● TEXTE
La politique d’acquisitions est orientée vers un niveau intermédiaire (non universitaire), pour s’adresser au plus grand nombre. La fiction pour les adultes, très demandée, est privilégiée pour compenser sa cherté.

Il faut ajouter les ressources en lignes, dont le musée numérique Microfolie qui se tient au rez-de-chaussée, tous les mercredis de 13h à 16h et les samedis de 10h à 17h (sauf en cas d’animation).

Parmi les nombreuses collections disponibles, citons rapidement des œuvres du Centre Pompidou, du Château de Versailles, du Musée du Louvre ou du Musée d’Orsay, du Grand Palais. Mais aussi des Hauts de France, de résidences royales européennes, de collections du Québec ou encore un « voyage » dans Notre-Dame de Paris.

Elargir les publics

Au-delà du ministère de la Culture, initiateur des Microfolies, Laetitia Rojas présente les partenariats comme un levier essentiel de développement de la lecture et de la culture en général.

● JEU DE DONNÉES
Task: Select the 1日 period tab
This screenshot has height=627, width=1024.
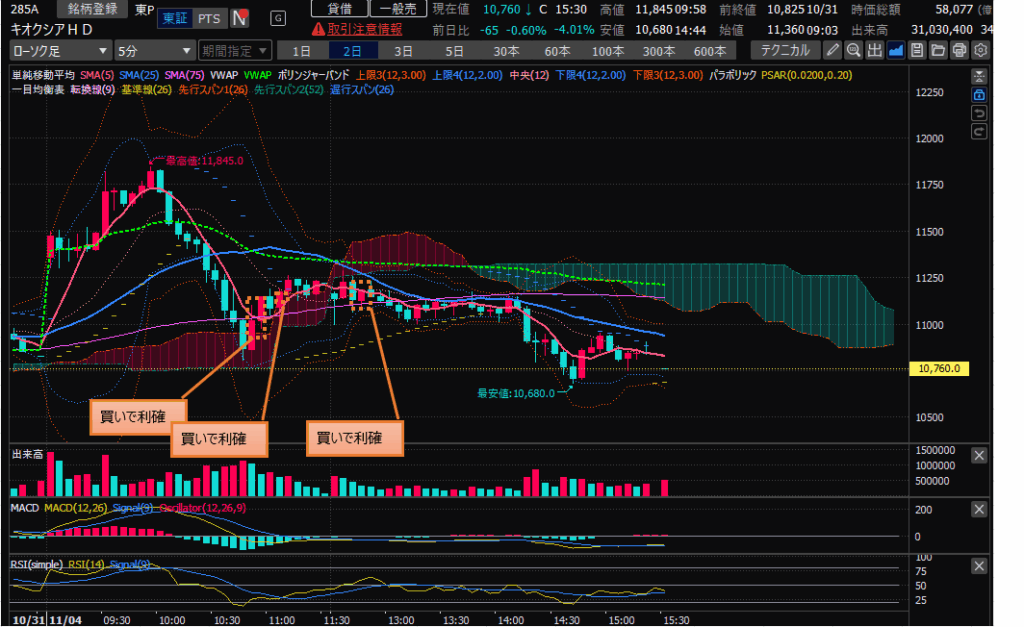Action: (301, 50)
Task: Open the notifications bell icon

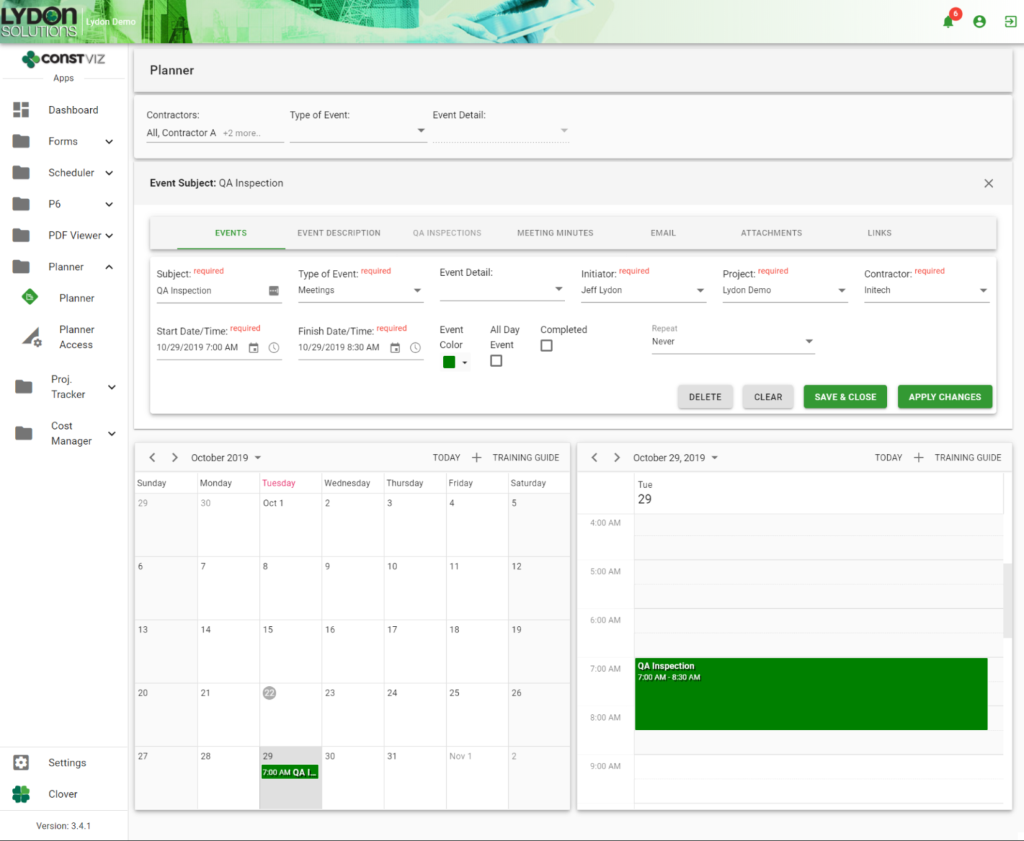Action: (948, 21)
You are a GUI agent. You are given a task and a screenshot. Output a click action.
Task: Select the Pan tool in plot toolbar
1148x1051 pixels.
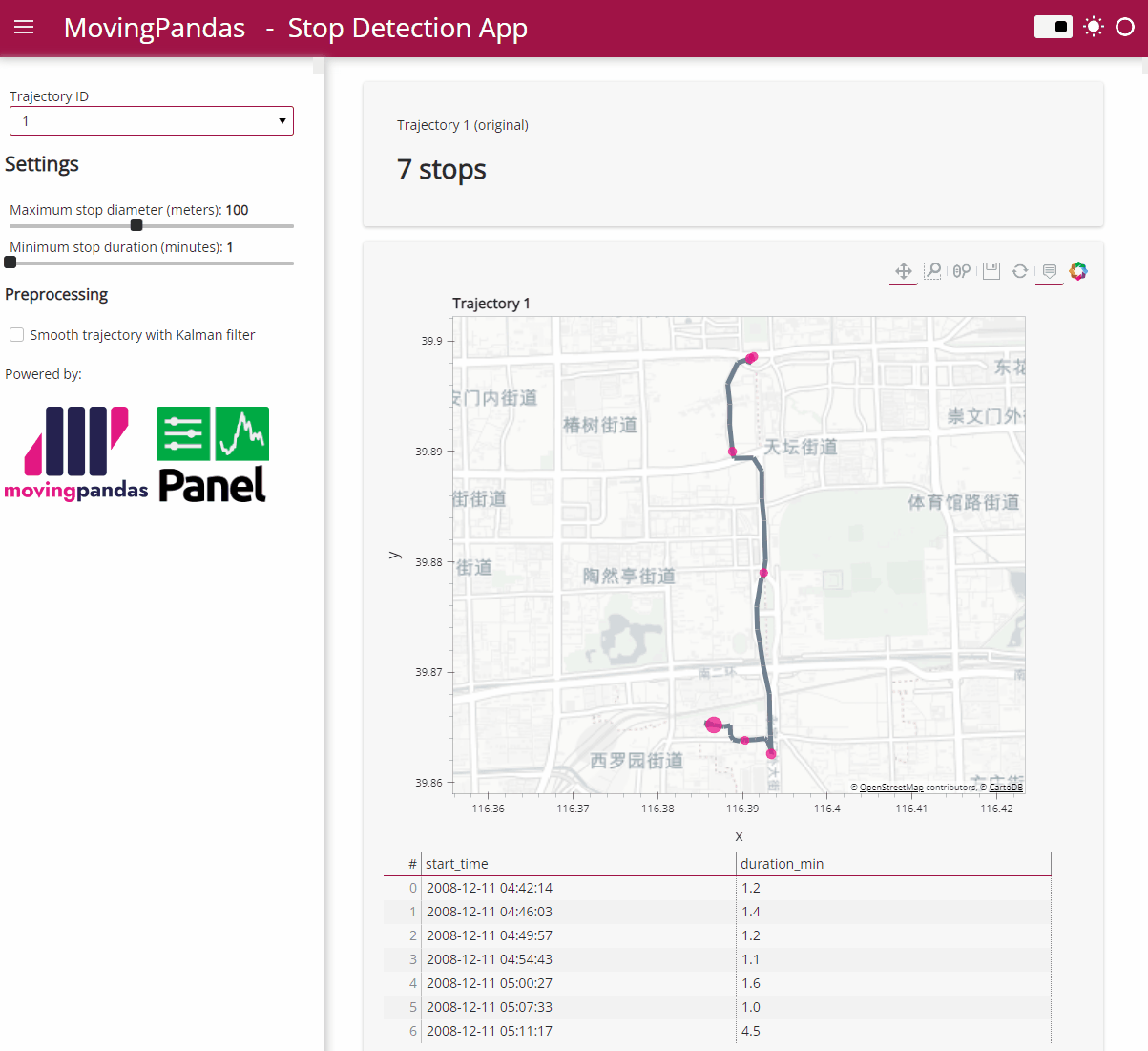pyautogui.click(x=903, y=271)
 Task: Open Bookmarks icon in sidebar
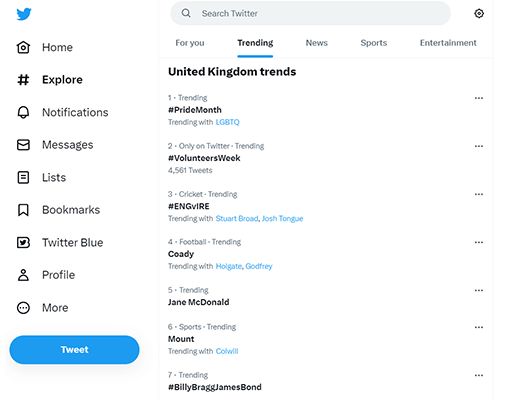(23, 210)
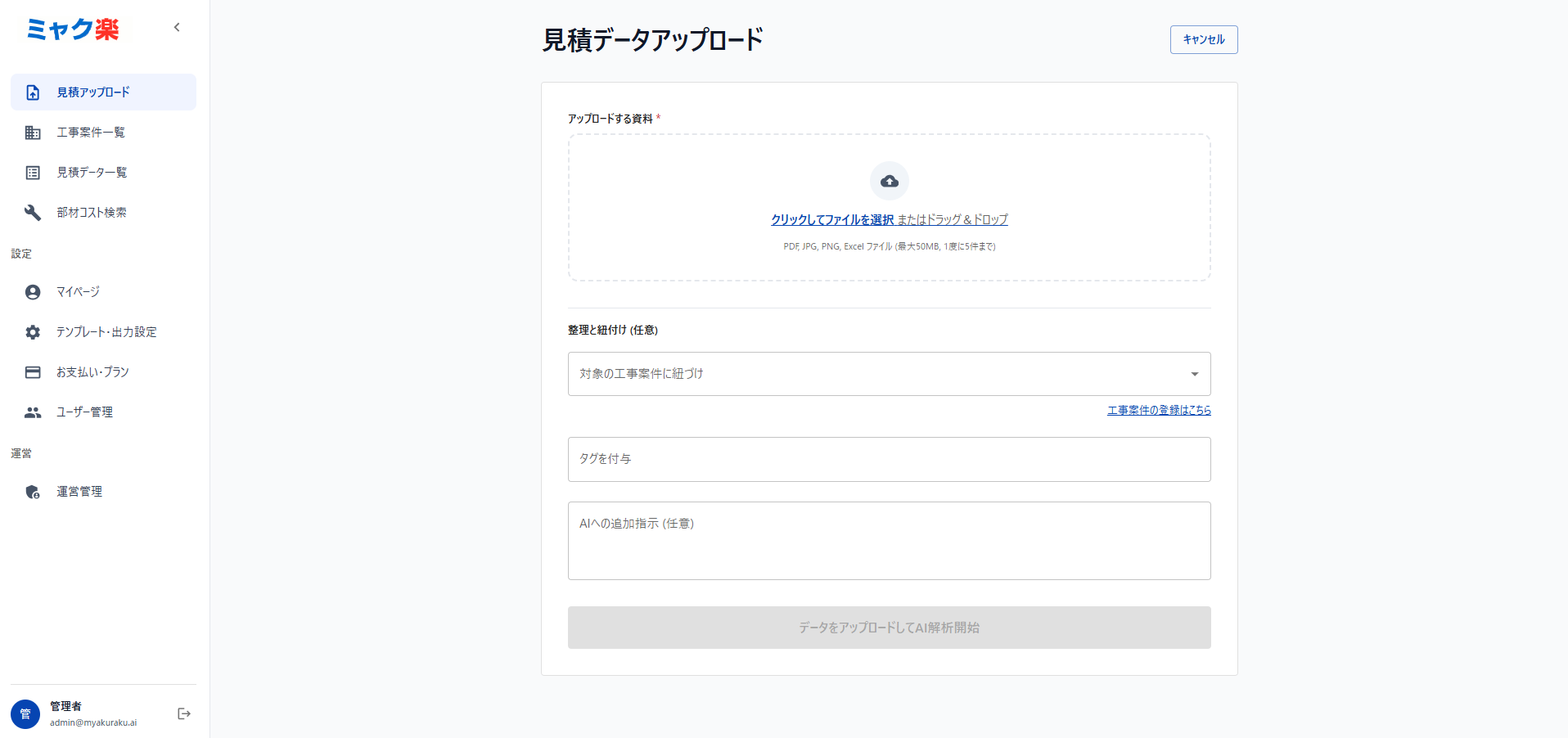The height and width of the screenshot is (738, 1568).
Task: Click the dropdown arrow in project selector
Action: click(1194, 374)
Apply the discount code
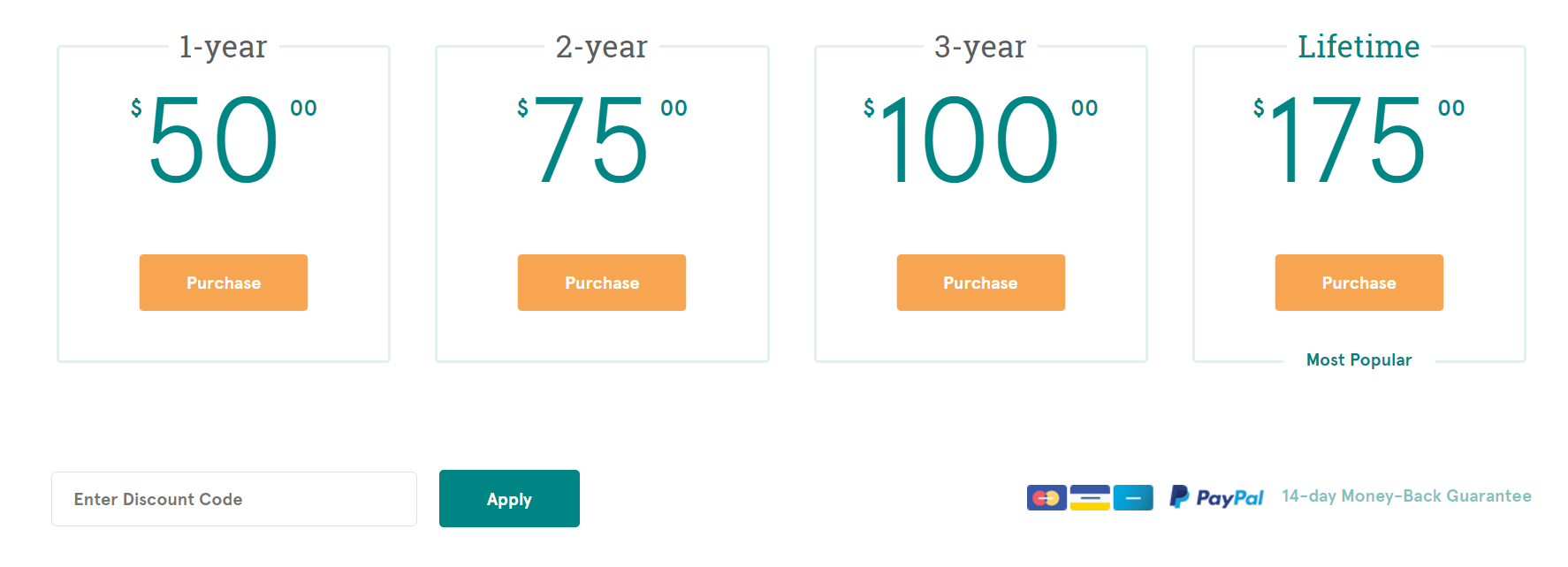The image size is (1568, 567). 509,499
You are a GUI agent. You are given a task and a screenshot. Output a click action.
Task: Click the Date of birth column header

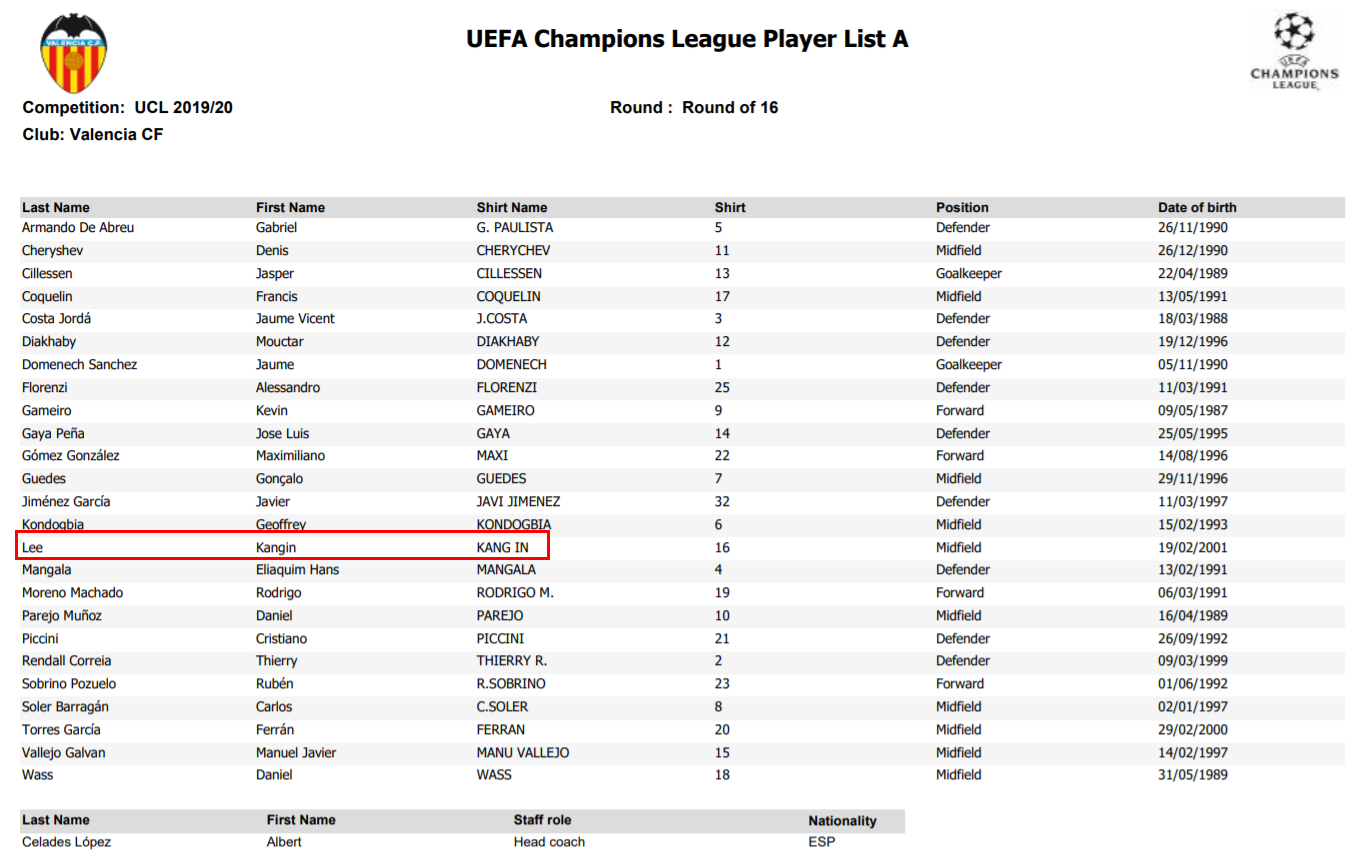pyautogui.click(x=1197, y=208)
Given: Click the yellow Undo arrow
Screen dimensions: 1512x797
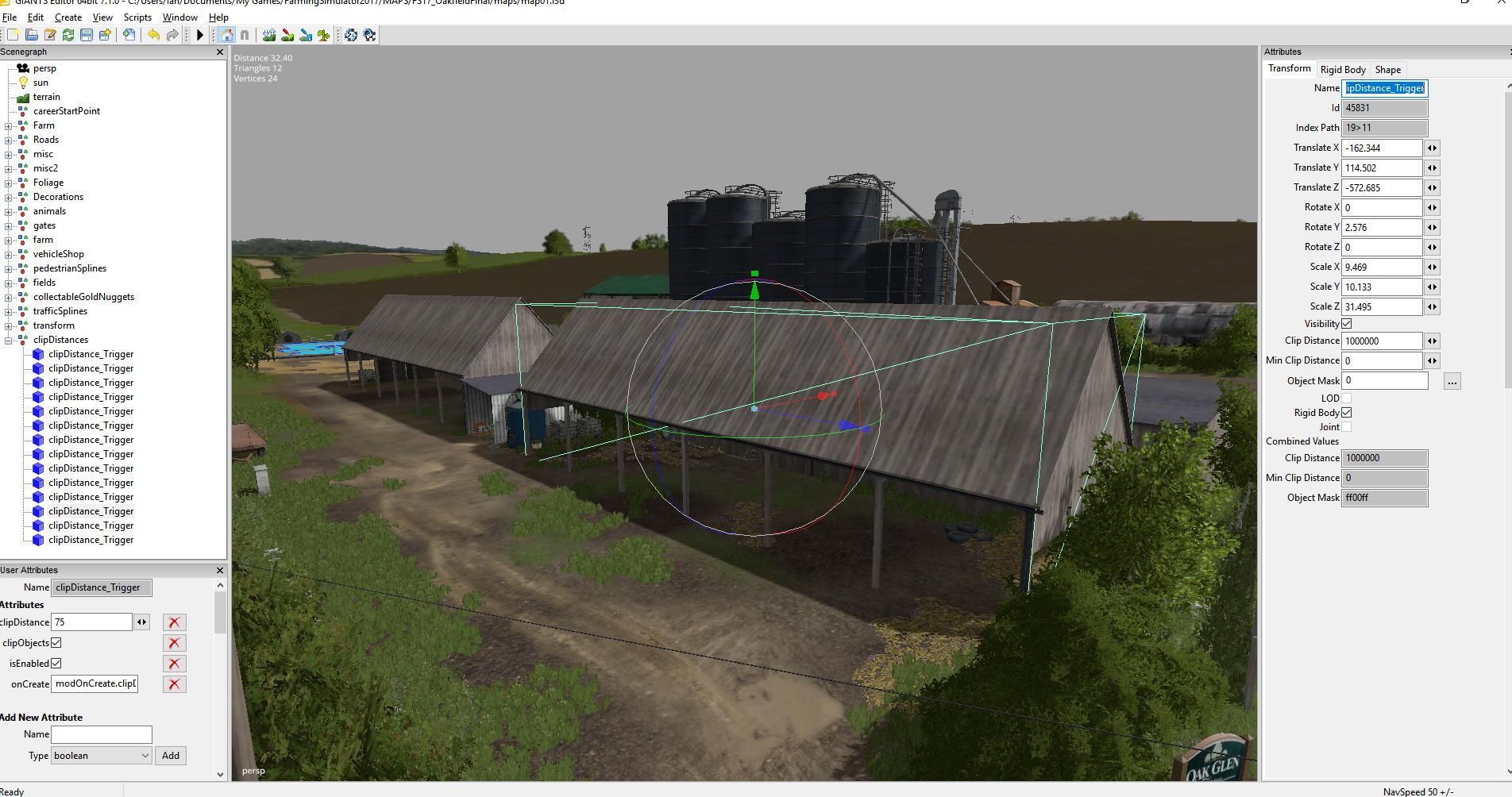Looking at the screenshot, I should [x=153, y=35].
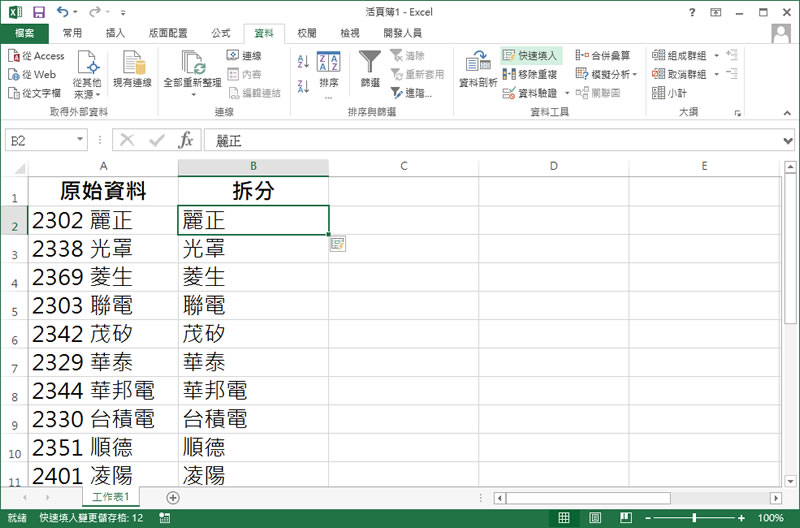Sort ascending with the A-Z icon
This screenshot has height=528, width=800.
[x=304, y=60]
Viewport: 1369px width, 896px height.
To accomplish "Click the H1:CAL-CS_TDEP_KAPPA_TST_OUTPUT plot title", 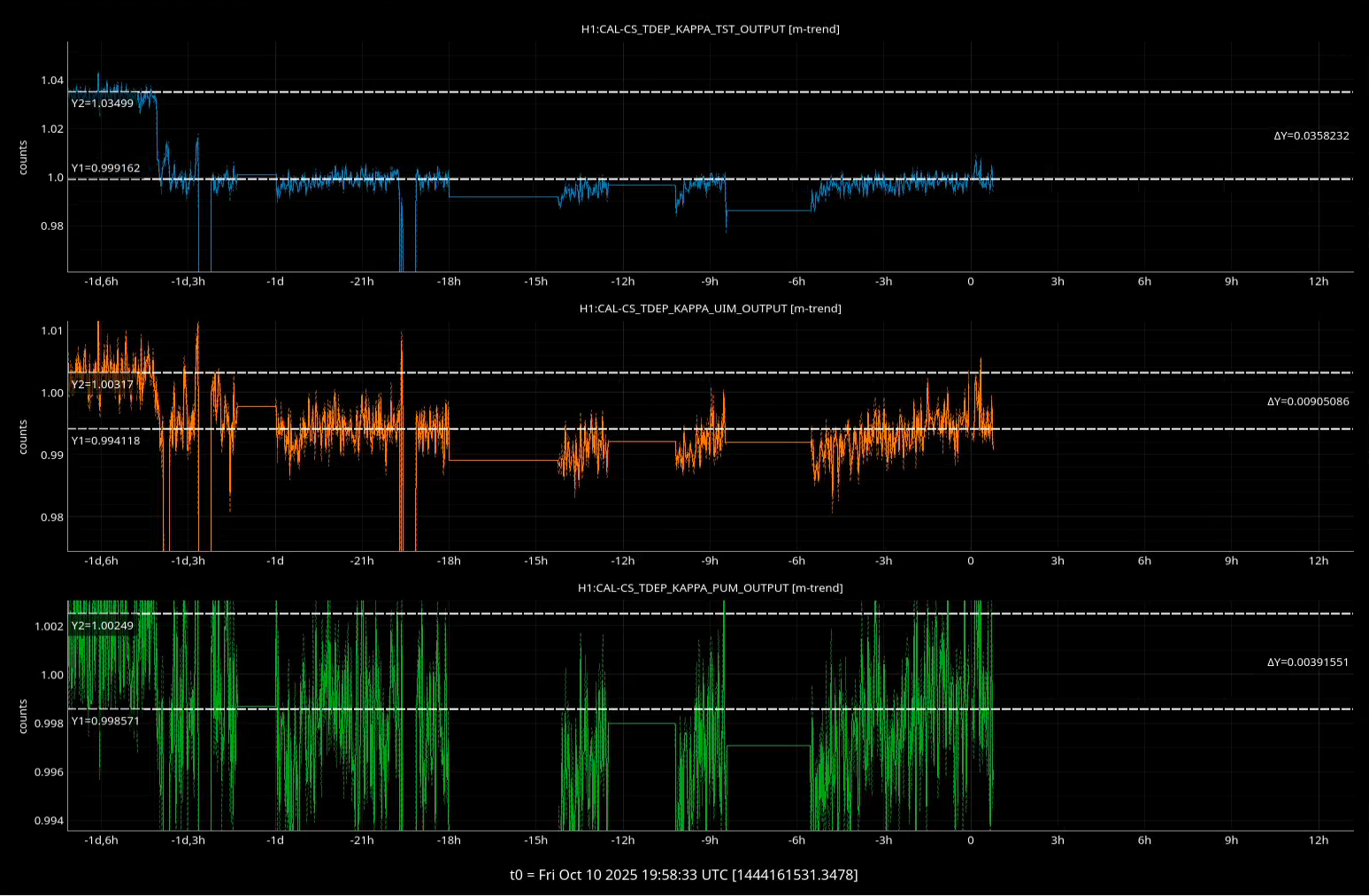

● ACTIVITÉS
**a)** Remplacez « partenariats » par « collaborations » dans le passage du texte allant de « Elargir les publics » à « culture en général. », puis recopiez ce passage.
**b)** D'après le texte, quels jours et à quels horaires le musée numérique Microfolie est-il ouvert ?
Ces entrées proviennent d'une autre source.

● VOS RÉPONSES ÉCRITES
**a)**
Elargir les publics

Au-delà du ministère de la Culture, initiateur des Microfolies, Laetitia Rojas présente les collaborations comme un levier essentiel de développement de la lecture et de la culture en général.

**b)** Les mercredis de 13h à 16h et les samedis de 10h à 17h, sauf en cas d'animation.